The chromosphere is lower layer of the solar atmosphere. Surprisingly, at around 10,000 degrees K, the chromosphere is hotter than the photosphere. It here here that we find the prominences. These are large clouds of slighly cooler gas held aloft and shaped by the strong lines of magnetic force that rise up from below. Some are quiet (or “quiescent”) but others are highly active (eruptive), changing shape as you watch them reaching great heights above the solar limb. When a prominence is seen on the solar disk it is then called a “filament” and appears dark by contrast against the brighter solar disk.

Plages are the bright areas usually seen around sunspots in H-alpha and are associated with the solar chromosphere.  The word “plage” is taken from the French language for “beach”.

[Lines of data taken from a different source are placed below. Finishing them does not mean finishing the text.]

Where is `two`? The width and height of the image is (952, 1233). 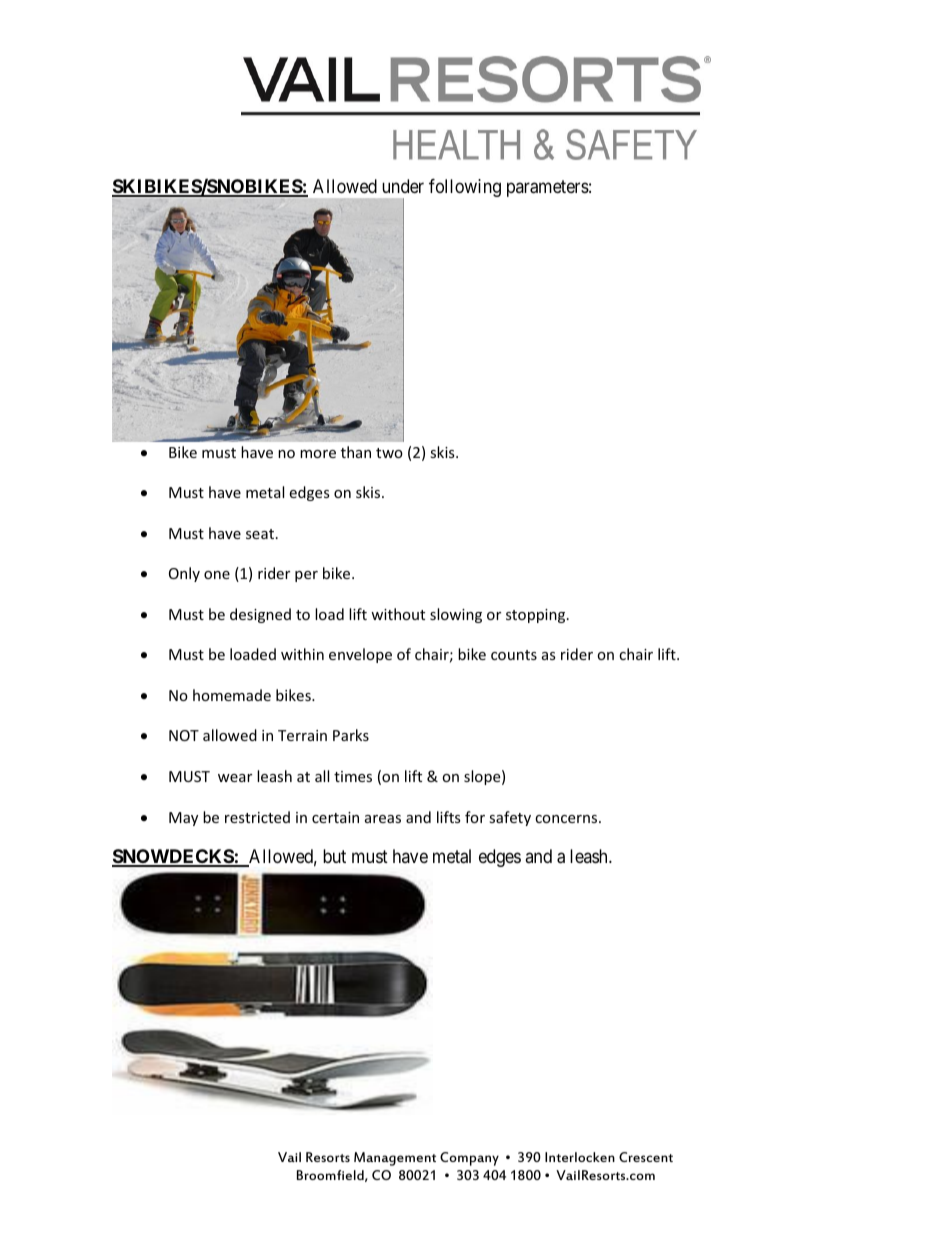 two is located at coordinates (389, 453).
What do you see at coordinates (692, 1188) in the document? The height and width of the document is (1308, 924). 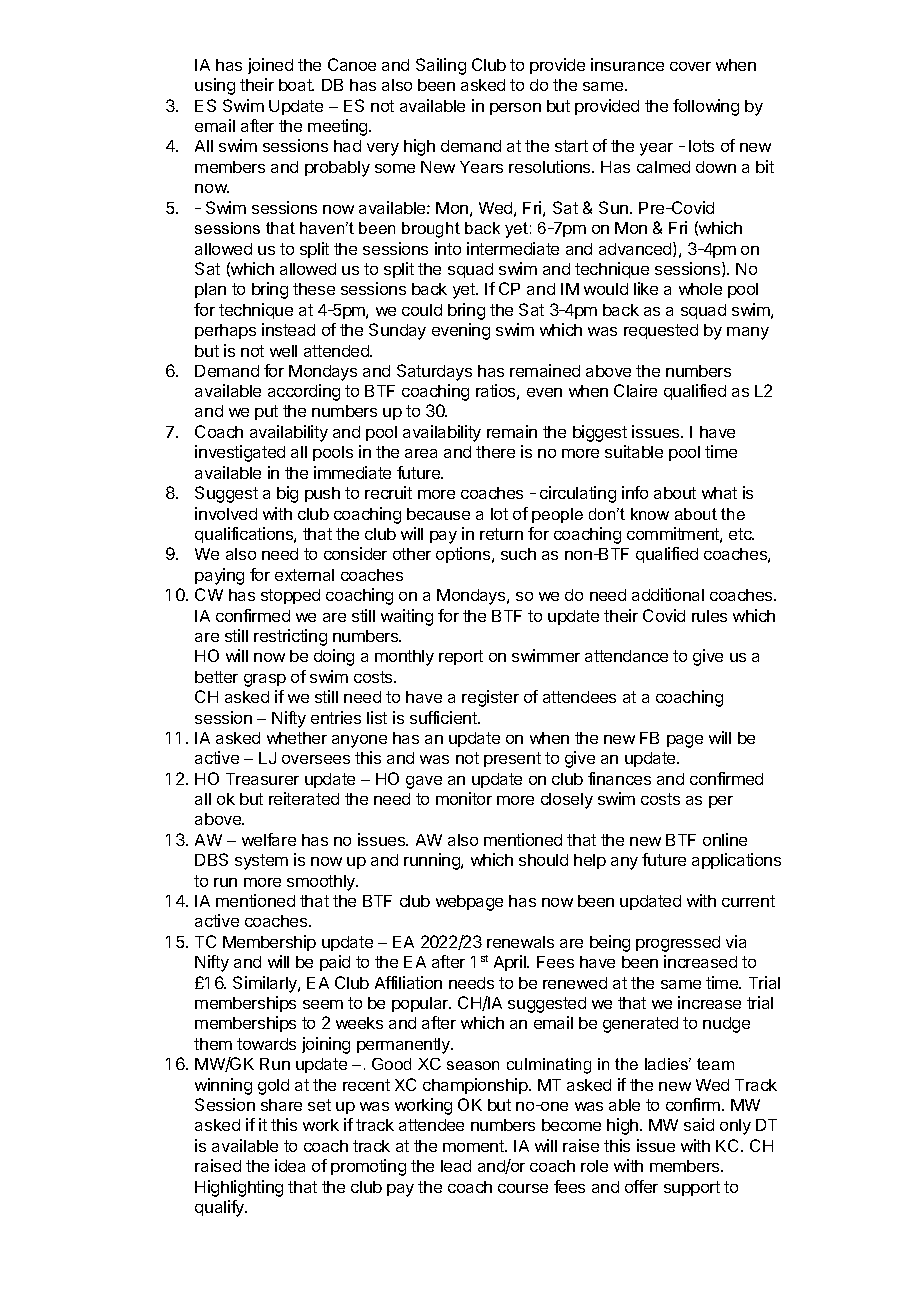 I see `support` at bounding box center [692, 1188].
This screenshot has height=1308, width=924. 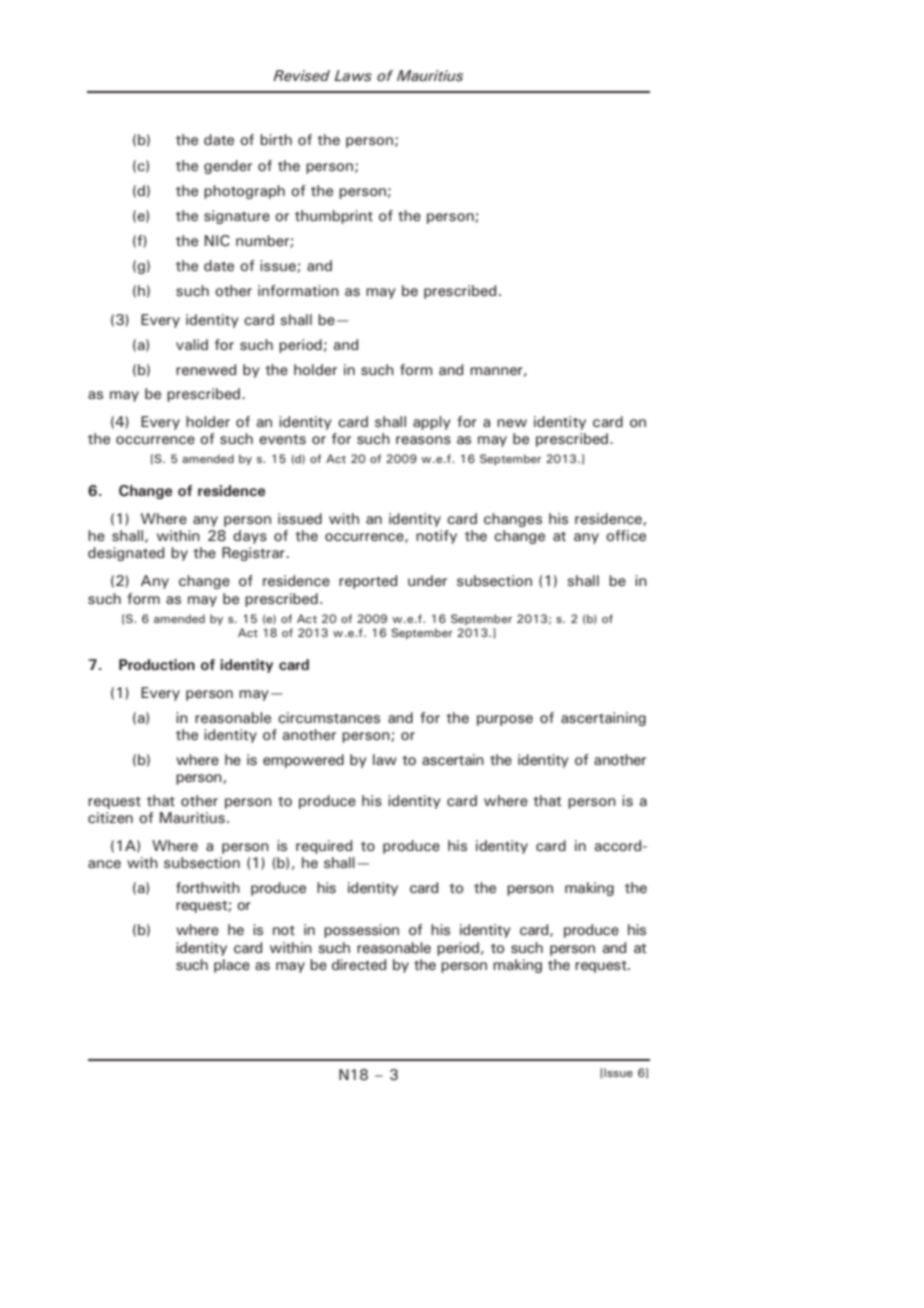 I want to click on notify, so click(x=436, y=537).
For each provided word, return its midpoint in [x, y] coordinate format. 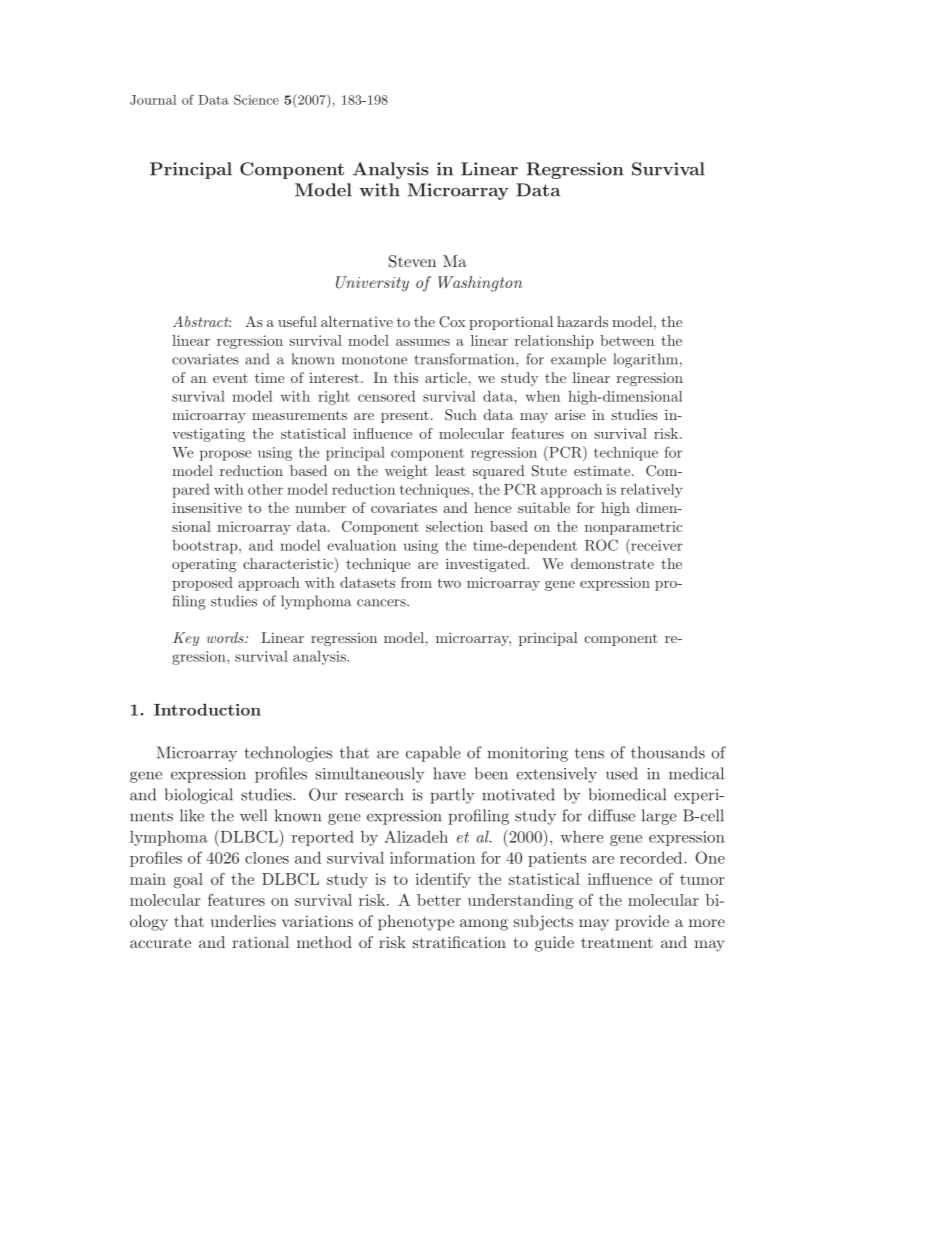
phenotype [416, 923]
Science [256, 99]
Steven [412, 261]
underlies [243, 921]
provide [642, 923]
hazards [582, 321]
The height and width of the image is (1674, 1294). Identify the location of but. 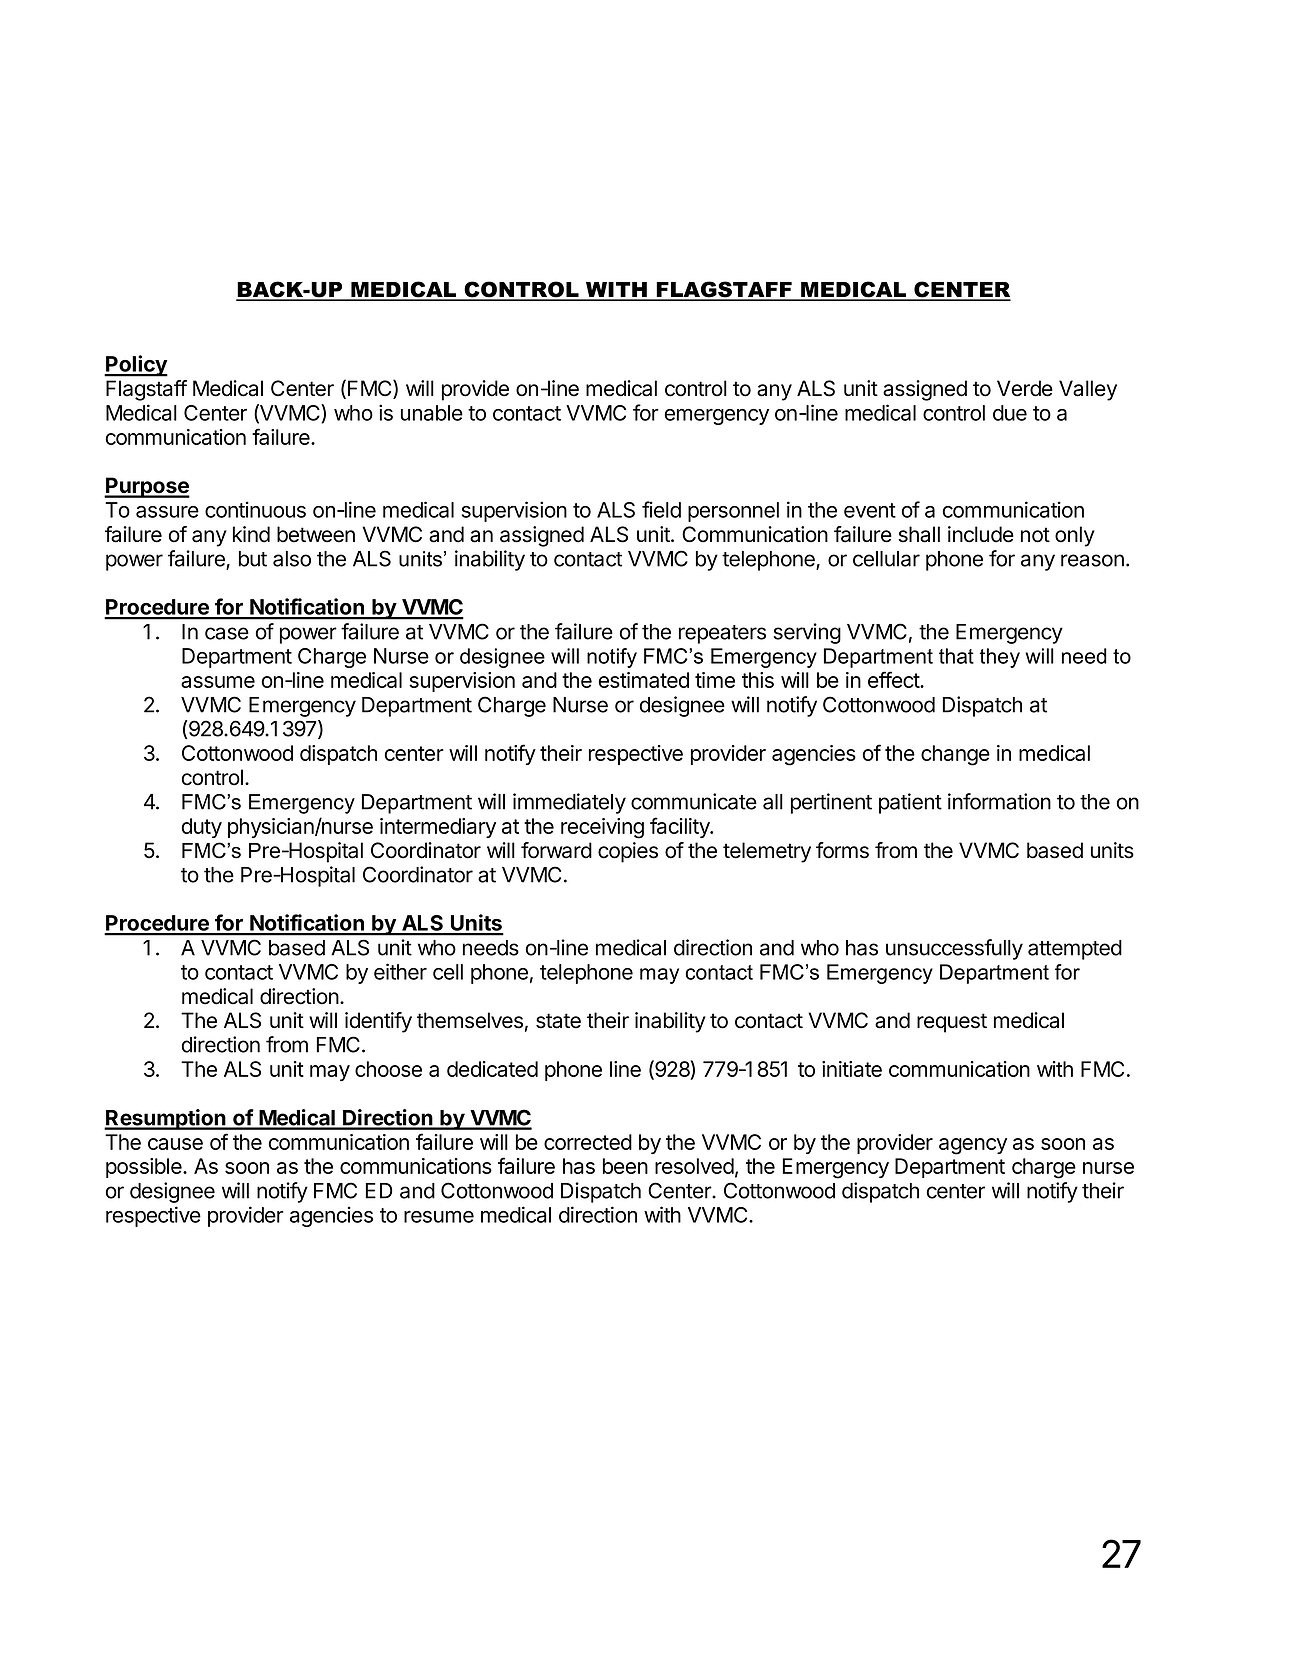
(253, 559).
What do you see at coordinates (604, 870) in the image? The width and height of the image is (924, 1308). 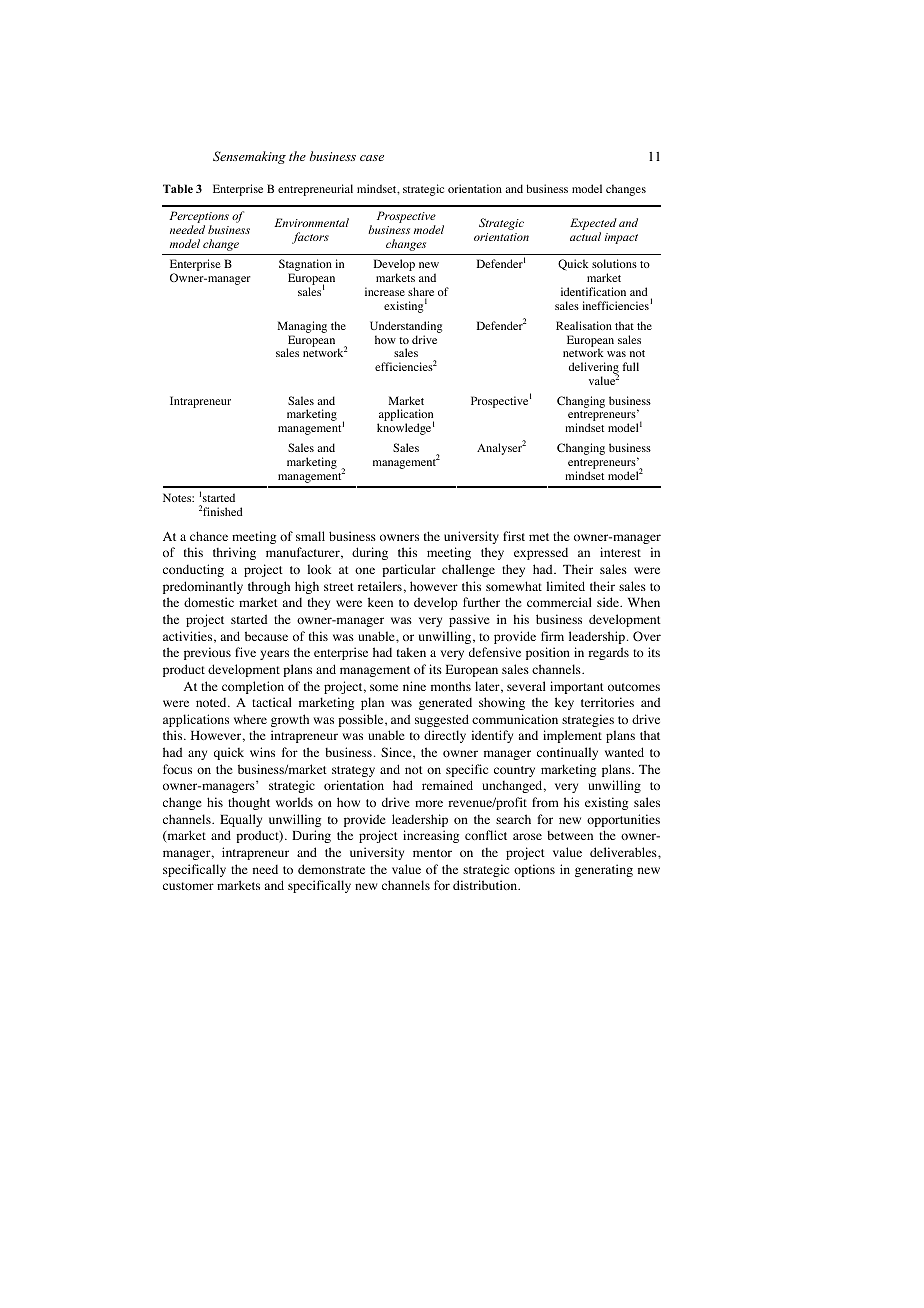 I see `generating` at bounding box center [604, 870].
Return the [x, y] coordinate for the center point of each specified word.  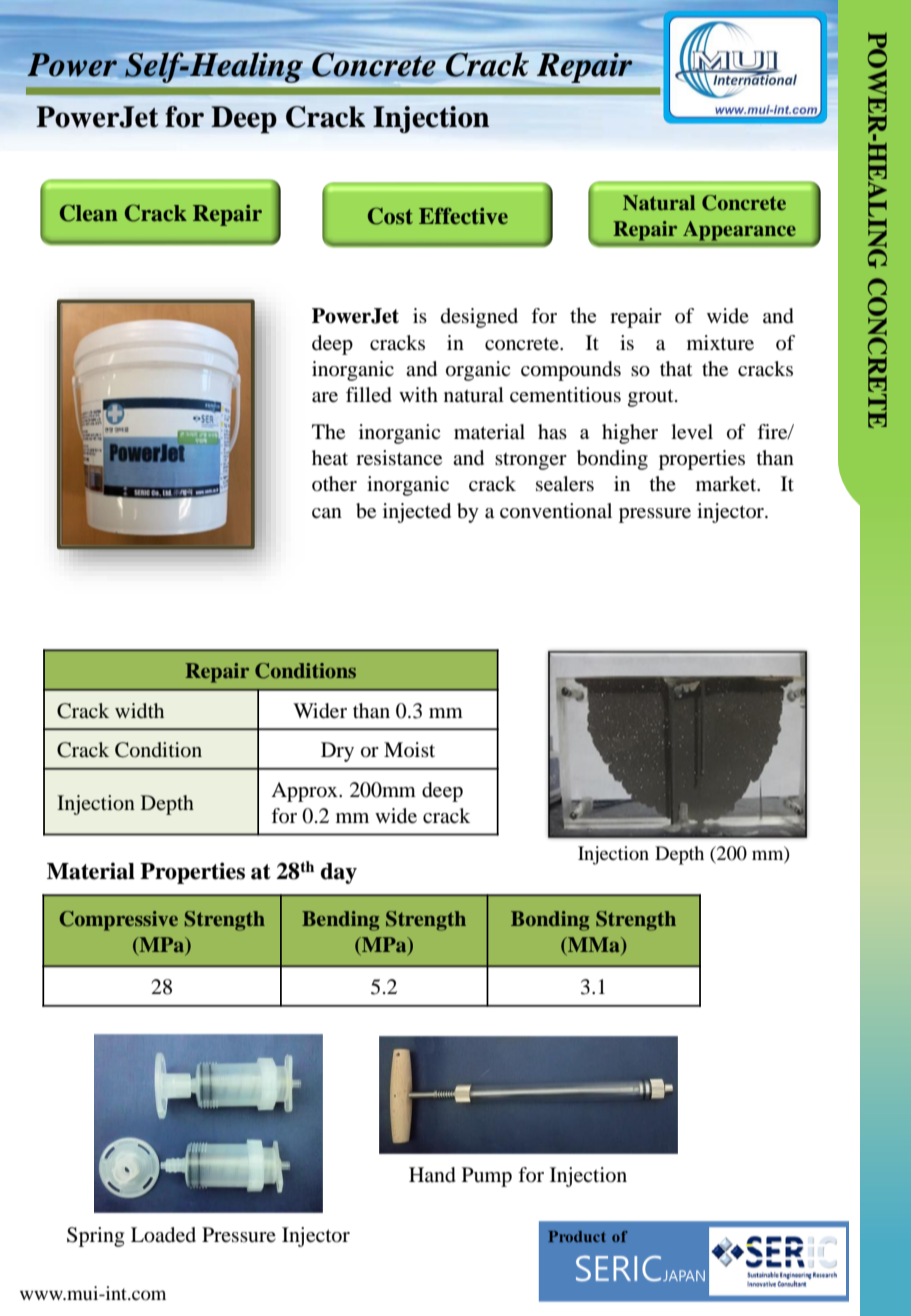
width [139, 710]
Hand [432, 1175]
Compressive [119, 921]
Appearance [739, 231]
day [339, 873]
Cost [390, 216]
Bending [340, 921]
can [327, 513]
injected [417, 513]
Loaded [163, 1235]
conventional [556, 511]
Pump [487, 1177]
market [727, 484]
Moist [409, 749]
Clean [89, 213]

Solar flares are highly eruptive events producing short bright bursts of energy, including light. They can lead to Coronal Mass Ejections (CMEs) that can affect the Earth producing aurorae.

H-alpha Sun
Image of H-alpha Sun being crossed by a jet on 2014 Sept 7 taken by Julia Wilkinson

We cannot see the solar Corona, the outer atmosphere of the Sun, as the daylight sky is far too bright and obscures it. Only during a total solar eclipse can we view the beautiful Corona. On these special occasions, when the Moon covers exactly the disk of the Sun, are the long and short delicate white streamers of the Corona visible extending away from the fully eclipsed Sun.

The outer regions of the solar “atmosphere” is the Heliosphere. Much of the Solar System is in the Heliosphere iincluding the Earth.  It is only when we travel far enough away from the Sun that we finally reach the Heliopause. At this boundary the Sun’s influence comes to an end and intersteller space begins.